WORK INSTRUCTION A: From the text on Saint Michael Church below, copy the passage that begins with the words containing "In 2008, researcher" and ends with "in 3D format.".
WORK INSTRUCTION B: Translate this sentence from the text on Saint Michael Church below into Spanish: "The three-domed wooden church was first mentioned in writing in 1578."

PROVIDED TEXT:
↓↓↓

Saint Michael Church (Церква Святого Архистратига Михаїла) is a Greek Catholic parish wooden church (UGCC) in Stara Skvariava of the Zhovkva urban hromada, Lviv Raion, Lviv Oblast. Architectural monument of local importance

==History==
The three-domed wooden church was first mentioned in writing in 1578. It had a throne with an antimension from Bishop Athanasius Sheptytsky. In 1715 it burned down. A wooden church from the village of Hlynsk, Lviv Raion, was moved to its place.

In 2008, researcher Vasyl Slobodian discovered the year 1508 on the wall of the church's nave, which is the date of construction of the shrine.

In 1947–1989, the church was closed by the Soviet authorities. In 2009–2014, the church was restored with wood shingles (designed by architect Serhii Pinkovskyi, and was renovated by I. Bukhanskyi). Next to the wooden church, a stone church of the Archangel Michael was built in the early 1990s and consecrated in 1995 (architects Sviatoslav Krupchuk and Roman Hoshko).

In 2023, the church, along with the iconostasis, was digitized in 3D format.

===Staroskvariavskyi iconostasis===
In 1995–2015, the iconostasis of the 16th-18th centuries was undergoing restoration at the Museum of History of Religion in Lviv (led by Halyna Skop-Druziuk and Mariia Bonkovska). Now it is a branch of the mentioned museum institution called "Museum of the Staroskvariavskyi Iconostasis of the XVI-XVIII centuries". In the vicarage row of the iconostasis there is an icon of St. Nicholas (1687), which is associated with the Ukrainian iconographer Ivan Rutkovych.

↑↑↑

DATASET EXCERPTS:
↓↓↓

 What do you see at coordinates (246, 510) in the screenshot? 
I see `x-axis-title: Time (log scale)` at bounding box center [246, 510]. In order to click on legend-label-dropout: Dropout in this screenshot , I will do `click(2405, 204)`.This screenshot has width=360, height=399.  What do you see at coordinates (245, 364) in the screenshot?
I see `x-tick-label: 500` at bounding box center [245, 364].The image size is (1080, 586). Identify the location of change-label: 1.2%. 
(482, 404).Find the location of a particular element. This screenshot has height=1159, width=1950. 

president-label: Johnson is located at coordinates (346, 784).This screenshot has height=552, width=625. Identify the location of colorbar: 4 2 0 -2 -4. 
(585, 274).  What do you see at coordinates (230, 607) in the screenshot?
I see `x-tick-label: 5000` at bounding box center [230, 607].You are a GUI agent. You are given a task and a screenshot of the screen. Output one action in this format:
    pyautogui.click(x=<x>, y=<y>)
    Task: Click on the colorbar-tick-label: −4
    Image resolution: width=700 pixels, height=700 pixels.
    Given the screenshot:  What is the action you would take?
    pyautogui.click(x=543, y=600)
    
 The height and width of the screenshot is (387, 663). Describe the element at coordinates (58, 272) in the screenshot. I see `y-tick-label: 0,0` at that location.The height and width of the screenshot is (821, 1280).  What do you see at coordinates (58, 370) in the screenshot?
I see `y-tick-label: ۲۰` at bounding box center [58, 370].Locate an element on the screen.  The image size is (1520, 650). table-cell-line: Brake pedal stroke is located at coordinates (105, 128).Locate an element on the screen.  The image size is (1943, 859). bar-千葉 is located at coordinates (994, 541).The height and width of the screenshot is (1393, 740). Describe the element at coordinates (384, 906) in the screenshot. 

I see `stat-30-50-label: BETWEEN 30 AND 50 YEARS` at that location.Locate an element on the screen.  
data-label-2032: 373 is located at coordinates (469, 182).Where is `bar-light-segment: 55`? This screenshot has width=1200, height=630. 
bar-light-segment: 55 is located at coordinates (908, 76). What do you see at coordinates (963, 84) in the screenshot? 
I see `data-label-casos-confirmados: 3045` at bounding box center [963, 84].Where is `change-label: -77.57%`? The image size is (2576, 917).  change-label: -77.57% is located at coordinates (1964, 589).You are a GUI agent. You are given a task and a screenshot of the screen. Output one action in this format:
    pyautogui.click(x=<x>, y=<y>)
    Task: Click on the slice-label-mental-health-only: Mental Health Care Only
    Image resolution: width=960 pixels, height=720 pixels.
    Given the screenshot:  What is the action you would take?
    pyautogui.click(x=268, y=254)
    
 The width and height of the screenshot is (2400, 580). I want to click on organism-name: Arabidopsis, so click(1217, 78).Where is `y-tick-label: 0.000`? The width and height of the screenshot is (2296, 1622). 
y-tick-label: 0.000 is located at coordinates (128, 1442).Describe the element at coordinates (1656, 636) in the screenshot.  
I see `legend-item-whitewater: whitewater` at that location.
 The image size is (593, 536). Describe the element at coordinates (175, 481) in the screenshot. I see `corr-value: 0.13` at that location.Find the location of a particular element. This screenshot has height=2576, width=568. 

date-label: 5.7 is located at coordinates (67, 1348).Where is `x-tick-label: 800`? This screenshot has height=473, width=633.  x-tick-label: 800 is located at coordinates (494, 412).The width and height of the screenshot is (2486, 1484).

↑↑↑

WRITTEN RESPONSE A:
In 2008, researcher Vasyl Slobodian discovered the year 1508 on the wall of the church's nave, which is the date of construction of the shrine.

In 1947–1989, the church was closed by the Soviet authorities. In 2009–2014, the church was restored with wood shingles (designed by architect Serhii Pinkovskyi, and was renovated by I. Bukhanskyi). Next to the wooden church, a stone church of the Archangel Michael was built in the early 1990s and consecrated in 1995 (architects Sviatoslav Krupchuk and Roman Hoshko).

In 2023, the church, along with the iconostasis, was digitized in 3D format.

WRITTEN RESPONSE B: La iglesia de madera de tres cúpulas fue mencionada por primera vez por escrito en 1578.